Introduction
Japan changed considerably during the decade of the 1950s, and research in science and technology was no exception in this regard. World War II came to an end in August 1945 with the surrender of Japan, which in 1950 was still under occupation by the allied powers. The economic situation was miserable: Inflation was rampant, black markets were thriving, and people were literally starving. However, the morale of theoretical physicists was high, for during the 1940s they had produced the two-meson theory, the super-many-time theory, and the covariant renormalization theory. In 1949, Hideki Yukawa was honored with the Nobel Prize in physics. In contrast to this flourishing theoretical culture, the level of experimental particle and nuclear physics was very depressed. For example, on 23 November 1945, all the cyclotrons in Japan – two at the Institute for Physical and Chemical Research (Riken) in Tokyo, one at Osaka University, and one under construction at Kyoto University – were dismantled by order of the occupation forces, who threw the dismembered parts into the sea (possibly also into a lake).

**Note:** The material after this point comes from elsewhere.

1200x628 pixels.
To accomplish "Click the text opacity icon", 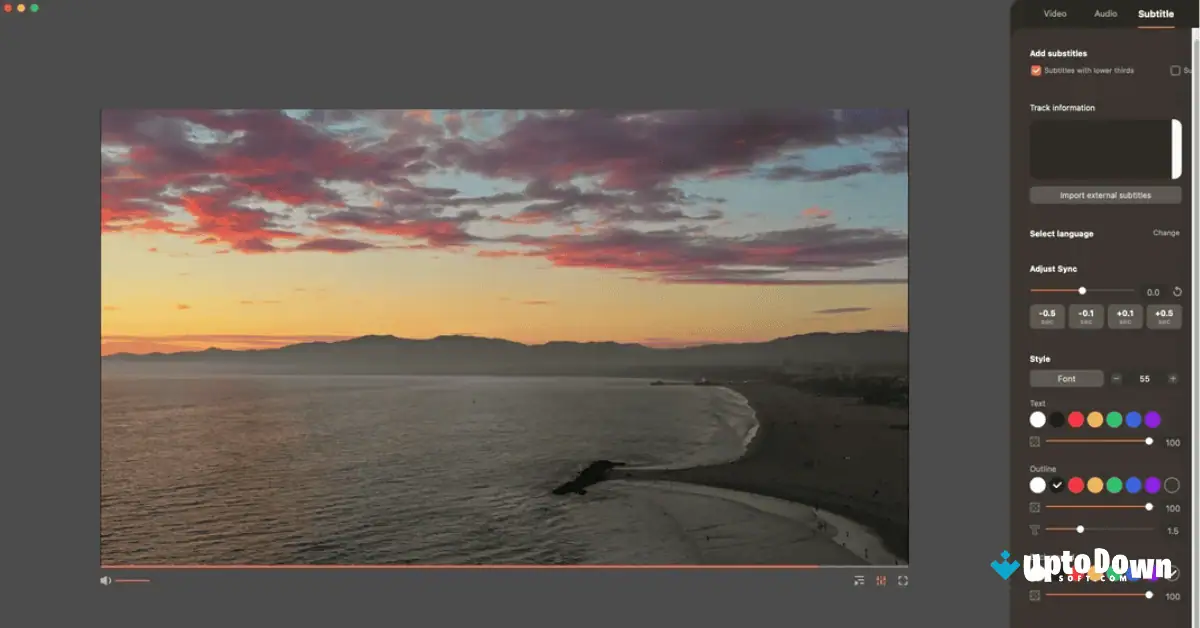I will (1035, 441).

On 30 January 1947, the Far Eastern Committee, which was the organization for policy making of the allied powers in Japan, decided that “all research in Japan of either a fundamental or applied nature in the field of atomic energy should be prohibited.” This prohibition, which obviously put severe restrictions on the resumption of research in nuclear physics, was in force until the peace treaty became effective in 1952.
Over the ten years after the signing of the peace treaty in 1952, by which Japan recovered its independence, economic conditions improved significantly.